On the other hand, he continued, as I probably knew, the Germans were sending thousands of the poor loyal inhabitants of Lorraine down to unoccupied France with no prior notice, permitted them to take but 2000 francs and 50 kilos of luggage, and imposing on France the additional burden of caring for and feeding these people. I asked if this was what the Germans meant by “collaboration” and he replied sadly that so far that seemed to be the case; that they talked of the fruits of collaboration mainly as something to come when their war against Great Britain is won and peace is made. He went on to say that for these poor people from Lorraine and the prisoners, work must be found and they must be fed and that is why he hopes to get French industry started again a little. The Germans, however, are placing on France the burden of reimbursing these poor people from Lorraine for the loss of their property in addition to the 400,000,000 francs a day obligation France is now paying.

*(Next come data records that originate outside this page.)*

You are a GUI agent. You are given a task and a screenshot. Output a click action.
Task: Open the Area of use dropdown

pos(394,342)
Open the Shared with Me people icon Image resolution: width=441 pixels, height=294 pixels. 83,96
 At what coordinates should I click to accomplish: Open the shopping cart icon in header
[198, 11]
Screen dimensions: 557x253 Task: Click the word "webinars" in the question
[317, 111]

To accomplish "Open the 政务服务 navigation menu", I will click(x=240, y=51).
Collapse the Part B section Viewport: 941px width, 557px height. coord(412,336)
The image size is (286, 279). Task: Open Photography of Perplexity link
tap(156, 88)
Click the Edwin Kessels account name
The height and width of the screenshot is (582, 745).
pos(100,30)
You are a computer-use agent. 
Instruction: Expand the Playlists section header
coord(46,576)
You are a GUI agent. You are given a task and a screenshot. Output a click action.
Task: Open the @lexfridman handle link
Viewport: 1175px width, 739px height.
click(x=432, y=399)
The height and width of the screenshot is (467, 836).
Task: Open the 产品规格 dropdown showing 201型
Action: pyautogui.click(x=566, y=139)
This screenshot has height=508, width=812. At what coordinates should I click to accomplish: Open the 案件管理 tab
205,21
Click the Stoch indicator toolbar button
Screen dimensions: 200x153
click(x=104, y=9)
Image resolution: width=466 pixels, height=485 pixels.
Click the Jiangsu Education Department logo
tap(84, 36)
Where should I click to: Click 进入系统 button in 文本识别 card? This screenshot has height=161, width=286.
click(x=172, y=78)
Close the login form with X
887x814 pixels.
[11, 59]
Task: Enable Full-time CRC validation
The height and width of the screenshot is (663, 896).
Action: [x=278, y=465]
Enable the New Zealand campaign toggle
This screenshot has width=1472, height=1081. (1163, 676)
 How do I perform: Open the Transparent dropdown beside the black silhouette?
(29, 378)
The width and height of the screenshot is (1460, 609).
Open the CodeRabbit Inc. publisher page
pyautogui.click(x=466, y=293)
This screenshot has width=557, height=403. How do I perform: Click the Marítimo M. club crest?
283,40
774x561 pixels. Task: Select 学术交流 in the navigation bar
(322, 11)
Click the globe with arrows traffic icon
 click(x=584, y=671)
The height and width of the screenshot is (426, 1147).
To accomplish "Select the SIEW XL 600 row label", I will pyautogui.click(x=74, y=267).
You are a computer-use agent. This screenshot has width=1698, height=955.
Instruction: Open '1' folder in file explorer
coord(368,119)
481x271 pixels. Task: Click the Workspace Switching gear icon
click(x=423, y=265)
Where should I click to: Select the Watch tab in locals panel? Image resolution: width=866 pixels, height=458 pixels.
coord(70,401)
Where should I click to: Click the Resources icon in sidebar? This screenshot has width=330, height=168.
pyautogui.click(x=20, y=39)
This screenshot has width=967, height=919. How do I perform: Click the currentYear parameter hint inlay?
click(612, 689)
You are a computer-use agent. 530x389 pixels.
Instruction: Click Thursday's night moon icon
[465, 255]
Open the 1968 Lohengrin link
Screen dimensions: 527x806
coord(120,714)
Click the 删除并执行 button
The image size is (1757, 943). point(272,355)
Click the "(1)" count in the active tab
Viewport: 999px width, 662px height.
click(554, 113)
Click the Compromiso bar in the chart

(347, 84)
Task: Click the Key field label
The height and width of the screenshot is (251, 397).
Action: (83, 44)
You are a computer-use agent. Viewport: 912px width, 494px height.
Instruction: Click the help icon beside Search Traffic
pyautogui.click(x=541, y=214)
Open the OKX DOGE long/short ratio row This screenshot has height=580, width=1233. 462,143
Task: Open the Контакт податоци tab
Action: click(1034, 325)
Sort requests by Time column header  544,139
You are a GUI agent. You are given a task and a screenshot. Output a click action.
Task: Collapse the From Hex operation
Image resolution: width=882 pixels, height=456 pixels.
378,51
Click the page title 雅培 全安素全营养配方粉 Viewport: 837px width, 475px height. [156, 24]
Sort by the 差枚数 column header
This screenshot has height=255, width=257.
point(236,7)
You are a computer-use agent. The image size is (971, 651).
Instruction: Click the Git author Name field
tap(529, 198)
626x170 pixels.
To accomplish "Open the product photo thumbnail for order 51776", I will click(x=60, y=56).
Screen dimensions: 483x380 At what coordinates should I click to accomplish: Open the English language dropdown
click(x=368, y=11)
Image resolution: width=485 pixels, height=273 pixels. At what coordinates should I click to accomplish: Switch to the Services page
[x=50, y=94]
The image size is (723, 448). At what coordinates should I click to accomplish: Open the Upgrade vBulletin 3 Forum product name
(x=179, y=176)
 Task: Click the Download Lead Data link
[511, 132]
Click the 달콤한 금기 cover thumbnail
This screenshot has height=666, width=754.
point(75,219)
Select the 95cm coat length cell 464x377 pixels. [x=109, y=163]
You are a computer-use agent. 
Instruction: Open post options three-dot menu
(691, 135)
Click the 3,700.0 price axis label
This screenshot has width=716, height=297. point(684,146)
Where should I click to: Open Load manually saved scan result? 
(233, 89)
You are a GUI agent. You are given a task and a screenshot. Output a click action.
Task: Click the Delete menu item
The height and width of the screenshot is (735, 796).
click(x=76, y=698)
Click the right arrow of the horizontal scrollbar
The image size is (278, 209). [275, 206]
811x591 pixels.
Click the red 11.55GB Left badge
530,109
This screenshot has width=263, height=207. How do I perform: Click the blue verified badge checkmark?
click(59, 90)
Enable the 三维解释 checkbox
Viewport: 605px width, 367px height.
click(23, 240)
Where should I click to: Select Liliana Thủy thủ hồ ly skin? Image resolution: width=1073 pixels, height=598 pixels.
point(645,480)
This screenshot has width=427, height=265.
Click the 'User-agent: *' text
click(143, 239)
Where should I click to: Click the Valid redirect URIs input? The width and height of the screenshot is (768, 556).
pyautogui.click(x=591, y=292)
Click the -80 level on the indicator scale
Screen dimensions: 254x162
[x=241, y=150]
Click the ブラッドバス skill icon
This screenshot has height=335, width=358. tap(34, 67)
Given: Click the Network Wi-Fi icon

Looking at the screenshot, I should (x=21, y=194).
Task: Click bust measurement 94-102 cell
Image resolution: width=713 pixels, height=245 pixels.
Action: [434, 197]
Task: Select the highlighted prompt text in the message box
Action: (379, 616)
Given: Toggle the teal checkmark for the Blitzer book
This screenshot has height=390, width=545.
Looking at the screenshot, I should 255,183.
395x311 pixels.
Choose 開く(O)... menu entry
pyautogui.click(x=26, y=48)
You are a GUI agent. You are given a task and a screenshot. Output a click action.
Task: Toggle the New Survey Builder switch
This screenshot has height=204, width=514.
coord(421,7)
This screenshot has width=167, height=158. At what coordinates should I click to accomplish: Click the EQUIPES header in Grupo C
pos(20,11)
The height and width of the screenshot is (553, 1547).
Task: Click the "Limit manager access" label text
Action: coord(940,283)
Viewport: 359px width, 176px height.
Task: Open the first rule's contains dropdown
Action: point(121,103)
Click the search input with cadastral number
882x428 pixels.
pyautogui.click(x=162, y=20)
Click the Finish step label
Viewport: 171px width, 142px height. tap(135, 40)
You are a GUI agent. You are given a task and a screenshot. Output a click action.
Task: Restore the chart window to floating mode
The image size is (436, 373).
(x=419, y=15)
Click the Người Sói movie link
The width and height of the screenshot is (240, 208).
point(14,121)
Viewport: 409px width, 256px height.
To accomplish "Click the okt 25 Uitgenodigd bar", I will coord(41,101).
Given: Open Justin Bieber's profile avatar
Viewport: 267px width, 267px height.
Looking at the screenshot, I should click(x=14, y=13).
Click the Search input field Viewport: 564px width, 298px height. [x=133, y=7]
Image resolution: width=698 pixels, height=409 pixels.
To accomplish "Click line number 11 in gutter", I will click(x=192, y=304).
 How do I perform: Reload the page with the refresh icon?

He has sent, he said, a definite statement to the Germans that France cannot continue to pay this sum of 400,000,000 a day. What the result will be and what the Germans will do he does not know: “They are capable of anything. But you may be sure that I will never agree to anything that will dishonor France or to assist Germany in a military way in her war against the British.”

As for the British he said they have behaved badly toward France. They had helped to push her into a war for which she was in no way prepared but they had not helped her much once she was in it. Their air force has now shown what it can do but they did not send that air force to help France. Since the armistice they had given their support “to the traitor De Gaulle”; they had engaged in a cowardly, cowardly attack on Mers-el-Kebir. France owed little to the British. In spite of all that he bears them no hate, on the contrary, from what he has seen of German behavior, a British victory is what France must [Page 413] hope for. They are fighting a good fight now and he does not believe that they will ever yield. On the other hand they cannot land on the Continent, he said, and invade Germany. He therefore sees after much tragic destruction a drawn peace. The sooner that could come the better, for France will pay the price. I said that regardless of any errors of the past the British we feel are now fighting our war, that they will be victorious and that we shall give them all possible material aid. He reacted immediately: “Of course, and I hope your aid will be very great. After what they have done, I cannot help them; but I say again that a British-American victory is what France must wish. I have no love for the British and I shall defend French territory against them. But their victory is much better for France than that of Germany. The Germans are becoming each day more exigent in their demands and I do not know where we shall end.” He repeated as though to emphasize the seriousness of the situation: “They may finish by putting me in prison. I shall however never agree to anything contrary to the honor of France. Many people even in France today criticized me for signing the armistice. It was the only policy and by it I have saved what I could of France. Otherwise the Germans would have occupied my entire country and we know what their occupation means.”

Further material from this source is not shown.